We can see that the jinja.XmlMaker.xml_validator_file()
uses the file
PEPPOL-EN16931-UBL.sch
, which is an unmodified copy from
https://docs.peppol.eu/poacc/billing/3.0/
The logger message lies a bit, right now the
jinja.XmlMaker.make_xml_file()
method does nothing when the validator file
ends with “.sch”. This is because we didn’t yet find a way to run Schematron
validation under Python. If you look at the code, you can see that we tried
lxml
and saxon.
The third and most promising method is tested in the following snippet. It is Robbert Harms’ pyschematron package.
>>> from importlib.util import find_spec
>>> if not find_spec('pyschematron'):
... pytest.skip('this doctest requires pyschematron')

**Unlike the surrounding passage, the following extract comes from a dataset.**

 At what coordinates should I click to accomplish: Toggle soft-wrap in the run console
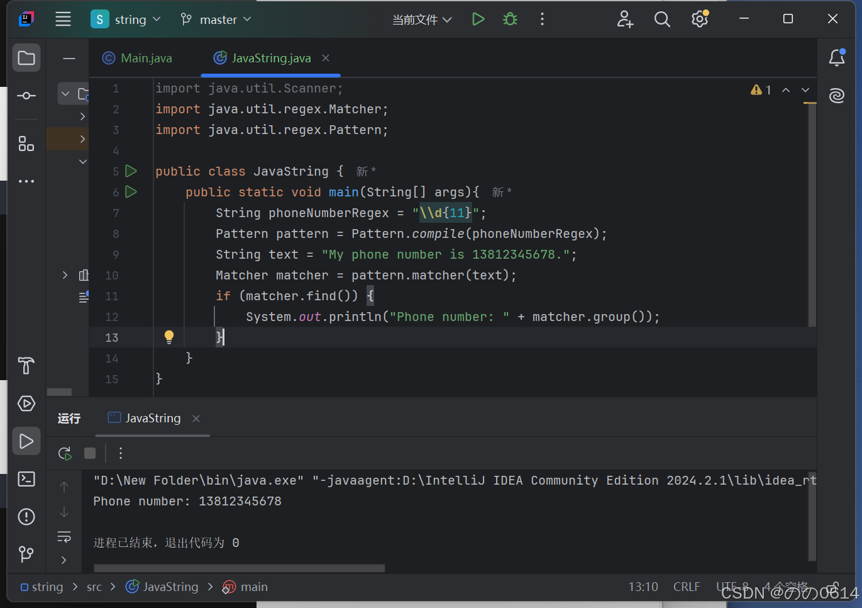[x=64, y=537]
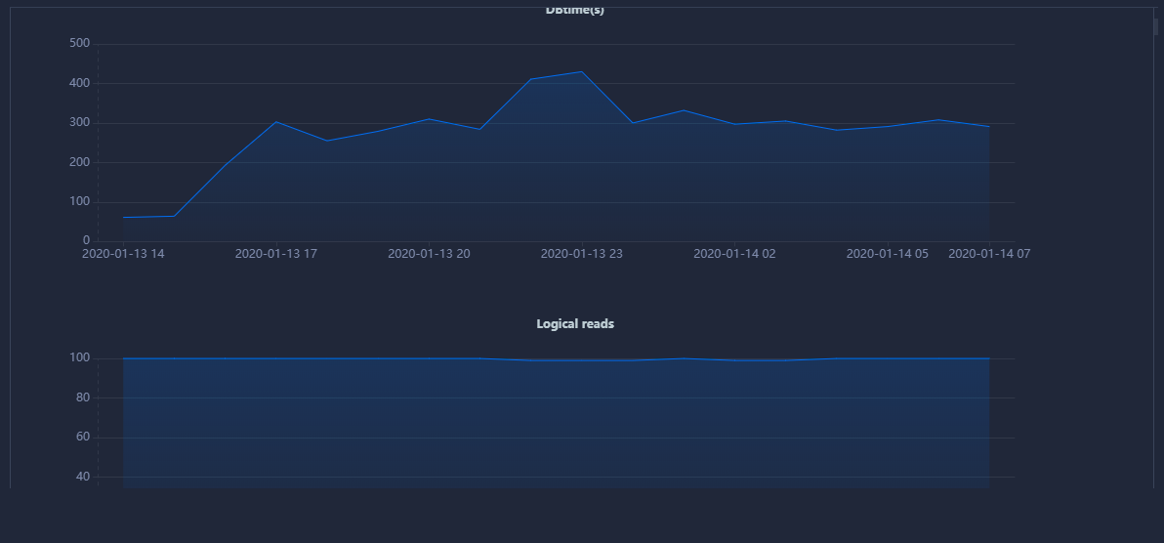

>>> from pyschematron import validate_document
>>> from lxml import etree
>>> result = validate_document(xmlfile, obj.xml_validator_file)
>>> result.is_valid()
True
>>> print(etree.tostring(result.get_svrl(), pretty_print=True).decode(), end='')
...
<svrl:schematron-output xmlns:svrl="http://purl.oclc.org/dsdl/svrl" xmlns:sch="http://purl.oclc.org/dsdl/schematron" xmlns:xs="http://www.w3.org/2001/XMLSchema" schemaVersion="iso">
<svrl:metadata xmlns:dct="http://purl.org/dc/terms/" xmlns:skos="http://www.w3.org/2004/02/skos/core#" xmlns:rdf="http://www.w3.org/1999/02/22-rdf-syntax-ns#" xmlns:pysch="https://github.com/robbert-harms/pyschematron">
<dct:creator>
<dct:agent>
<skos:prefLabel>PySchematron 1.1.6</skos:prefLabel>
</dct:agent>
</dct:creator>
<dct:created>...</dct:created>
<dct:source>
<rdf:Description>
<dct:creator>
<dct:Agent>
<skos:prefLabel>PySchematron 1.1.6</skos:prefLabel>
</dct:Agent>
</dct:creator>
<dct:created>...</dct:created>
</rdf:Description>
</dct:source>
</svrl:metadata>
</svrl:schematron-output>
We join Robbert when he writes in his README file: “In the future we hope to expand this library with an XSLT transformation based processing. Unfortunately XSLT transformations require an XSLT processor, which is currently not available in Python for XSLT >= 2.0.”
There are other people who would like to validate XML using Schematron in Python without Java.